The City of Duluth along with former city councilor Elissa Hansen, the Canal Park Business Association, Duluth Superior Area Community Foundation, 8 80 Cities, Zeitgeist Community & Arts Center, the Greater Downtown Council, Duluth Transit Authority and Visit Duluth activated and engaged over 2,000 people over the past year with its Imagine Canal Park initiative offering fun interactive temporary pilot projects in several locations.

The projects stimulated ideas and encouraged people to think broadly about access and mobility. Imagine Canal Park was funded with a $200,000 grant from the Knight Foundation’s Knight Cities Challenge and was led by Councilor Hansen and the city’s Community Planning division as part of the Imagine Duluth 2035 comprehensive plan update.

With assistance from 8 80 Cities consultants, the City of Duluth collected data throughout the past year and has received a final report including findings and recommendations. The city is sharing the final report with the public this week and will use the document to supplement the land use and parking studies currently being conducted to help re-vision Canal Park.
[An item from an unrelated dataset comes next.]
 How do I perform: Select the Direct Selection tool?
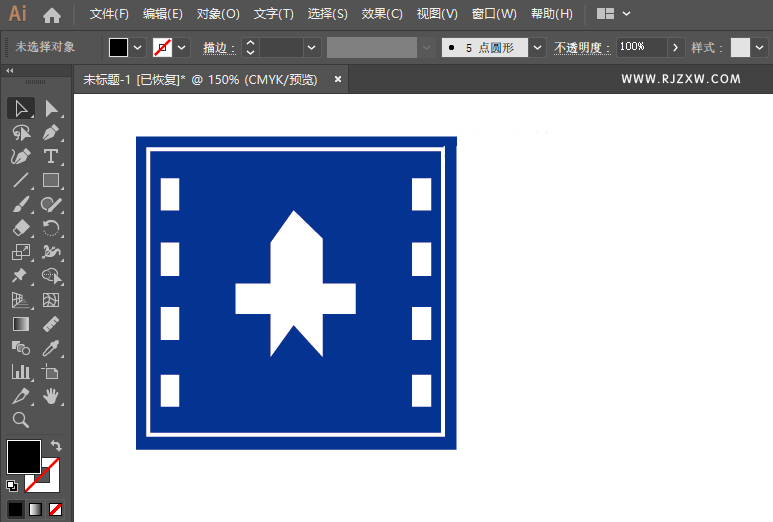coord(51,108)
Canal Park is a geographically defined business district that draws in millions of visitors each year but also acts as the nexus to Park Point. As Canal Park’s popularity and volume of visitors increase, the area is faced with a capacity dilemma.
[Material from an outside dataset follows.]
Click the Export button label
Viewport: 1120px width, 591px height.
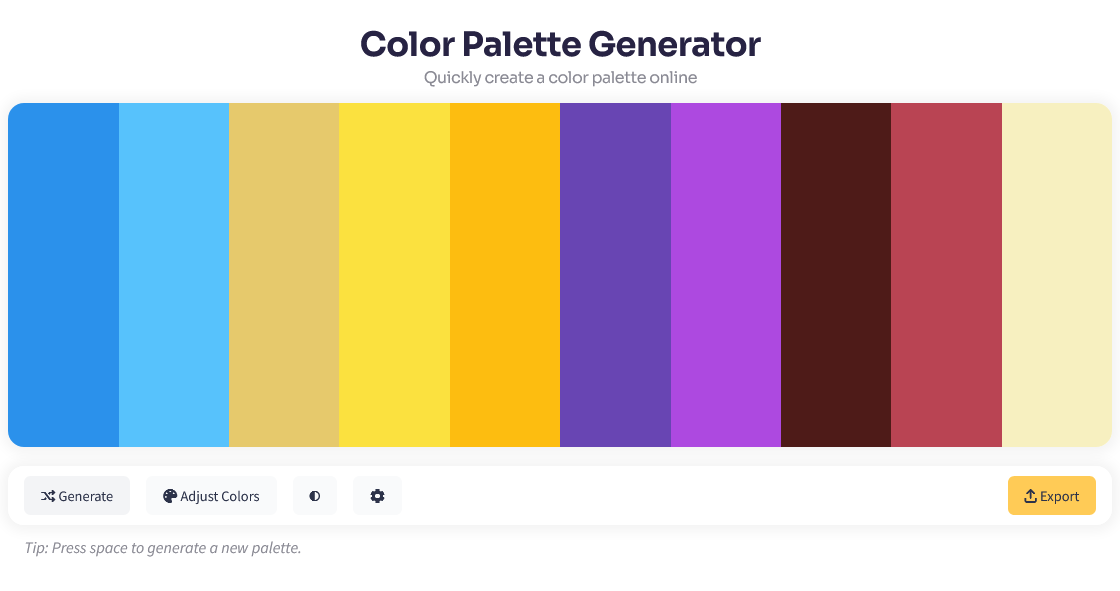[1060, 496]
“Imagine Canal Park offered us a great opportunity to evaluate potential solutions to age old issues or problems,” said Keith Hamre, Director of Planning and Economic Development. “Our goal from the beginning was to be bold and innovative. We acknowledge that not every concept was well received, but we also don’t learn unless we try something. Through these pilot projects, we heard from residents, business partners, stakeholder groups and visitors about what matters most to them and the potential they envision for Canal Park’s future. Based on this input so far, we have a lot to look forward to.”
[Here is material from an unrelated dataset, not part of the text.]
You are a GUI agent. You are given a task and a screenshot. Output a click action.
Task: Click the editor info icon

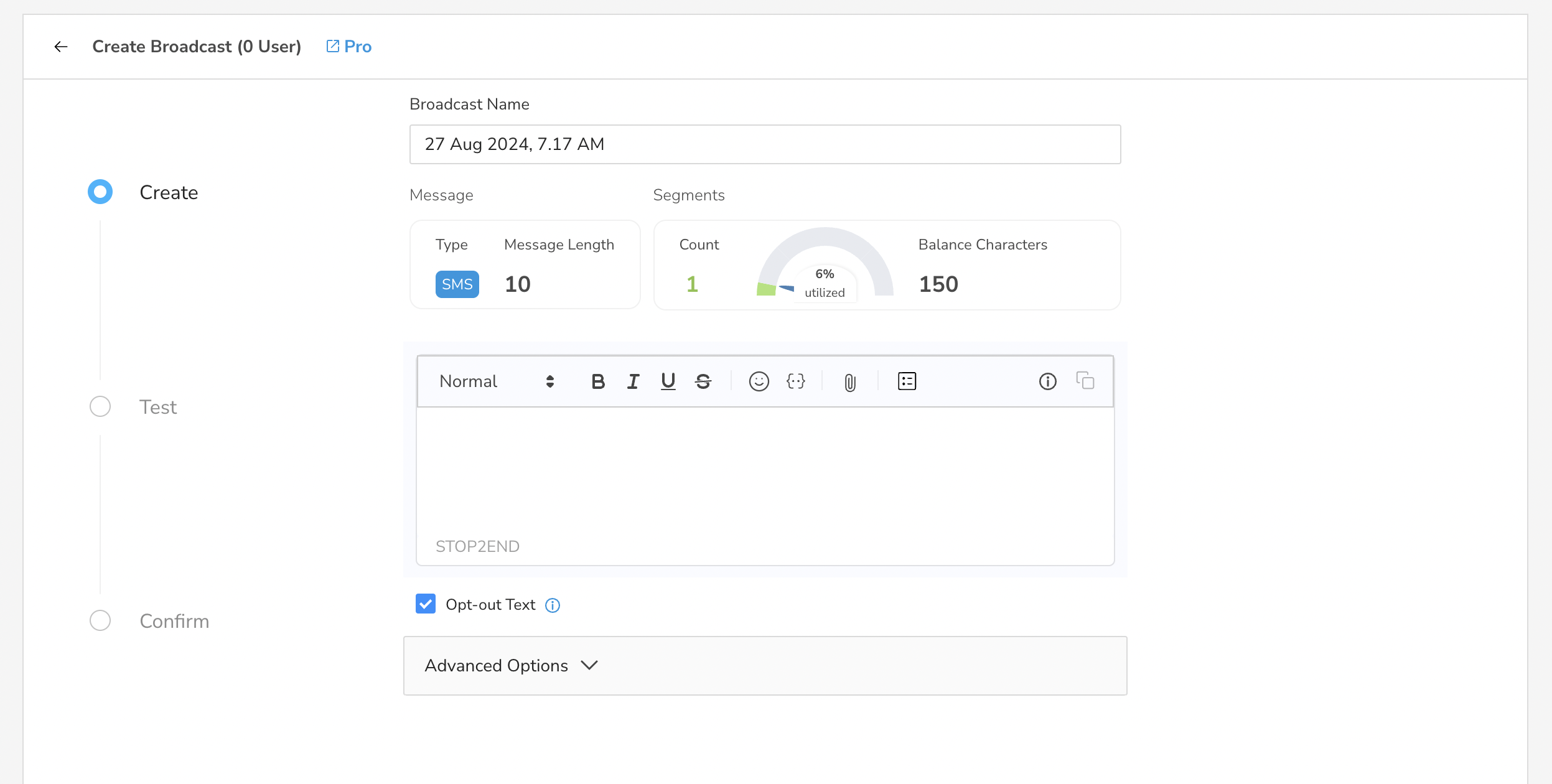point(1048,381)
Said Mayor Larson: “We tried a series of new ideas in ways that were creative, cost-efficient, innovative and experimental. I’m proud to be mayor of a city that actually tries new things. Did all the ideas work the way we thought? No. Are all the ideas worth repeating? No, but many of them are, and that’s part of what’s so great about this. We tried some things people have talked about for years, and we did so in ways that were flexible, fun and included collecting people’s feedback.”

Critical in the findings are accessibility — including pedestrians, motorists, cyclists, and transit users — into and out of Canal Park, regardless of level of mobility, and the potential usage of public and private spaces to accommodate programs and activities. Connections between Canal Park and downtown, particularly for pedestrians, continue to be a priority.

The report highlights the challenges for motorists and expresses a need for parking configurations and traffic modeling that best maximize the current footprint as personal vehicles are the primary mode of transit into Canal Park.

Imagine Canal Park survey respondents showed interest in extending the free Duluth Port Town trolley service, adding seating around Canal Park, increasing opportunities for play, and recreational activities or events like those provided during the Cold Front Celebration or the Lighthouse (parking) Lot temporary park.

The full list of recommendations includes:

. Continue to pilot and evaluate projects as a standard practice

. Invest in active transportation infrastructure to, from, and throughout Canal Park

. Improve communication and coordination around parking

. Expand the wayfinding system to downtown

. Transform Buchanan Street into a flexible, shared street

. Consider a more balanced approach to reconfiguring South Lake Avenue

. Increase opportunities for play near the water

. Grow and expand Cold Front February

“We are grateful to the Knight Foundation and 8 80 Cities for their contributions as well as our business partners,” said Hamre. “We have some additional pilots projects planned and are excited to bring back Cold Front again in 2019 on February 1-3. Stay tuned for more details.”

The city is sharing the executive summary and complete report with the public on the website.